Below are some records; find each line that carries the word "icon" and copy it.
──────
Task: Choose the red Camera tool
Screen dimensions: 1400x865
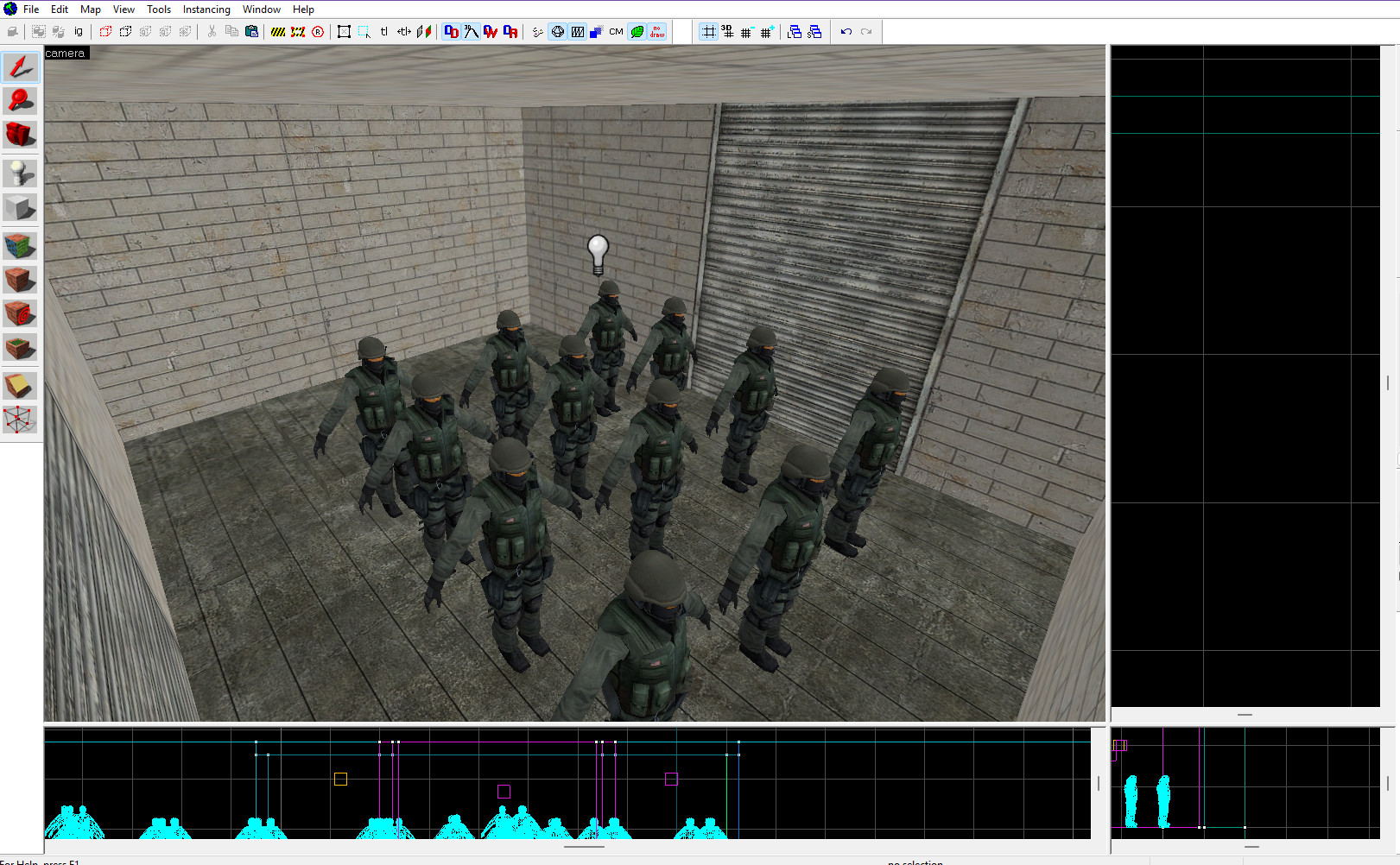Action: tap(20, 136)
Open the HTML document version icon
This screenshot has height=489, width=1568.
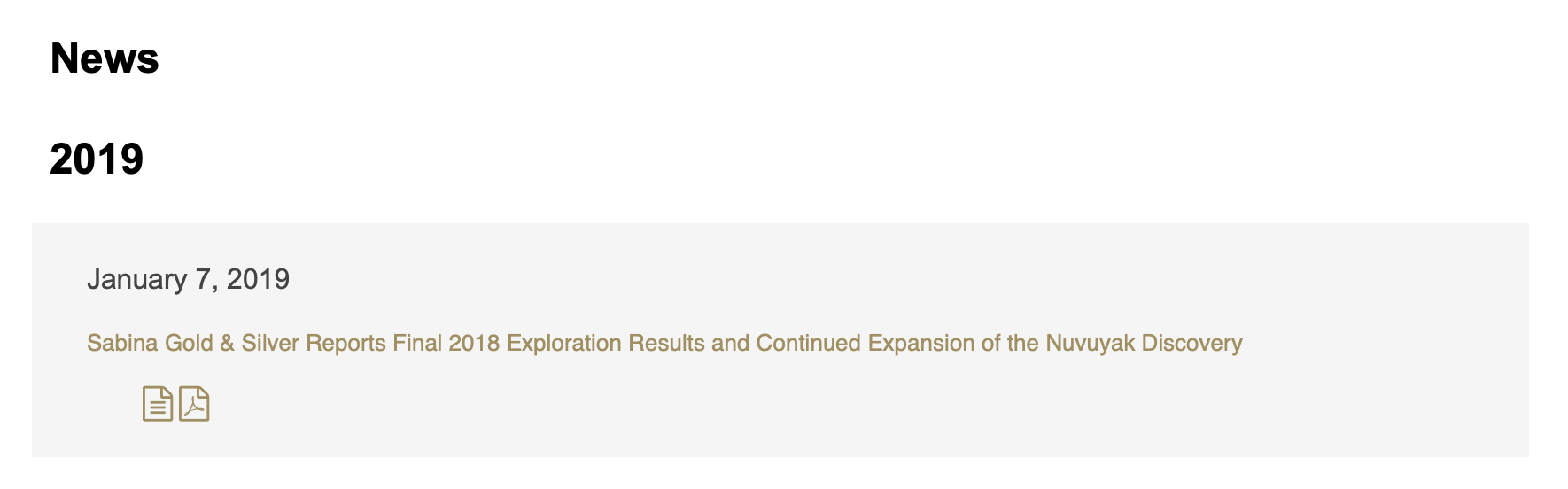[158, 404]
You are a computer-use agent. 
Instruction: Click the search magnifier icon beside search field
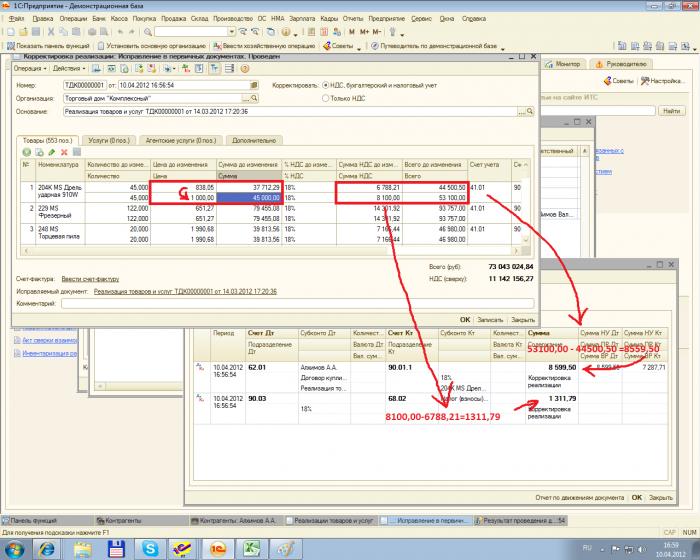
──────
**Result**
Open the HTML document version icon
Instruction: Click the search magnifier icon beside search field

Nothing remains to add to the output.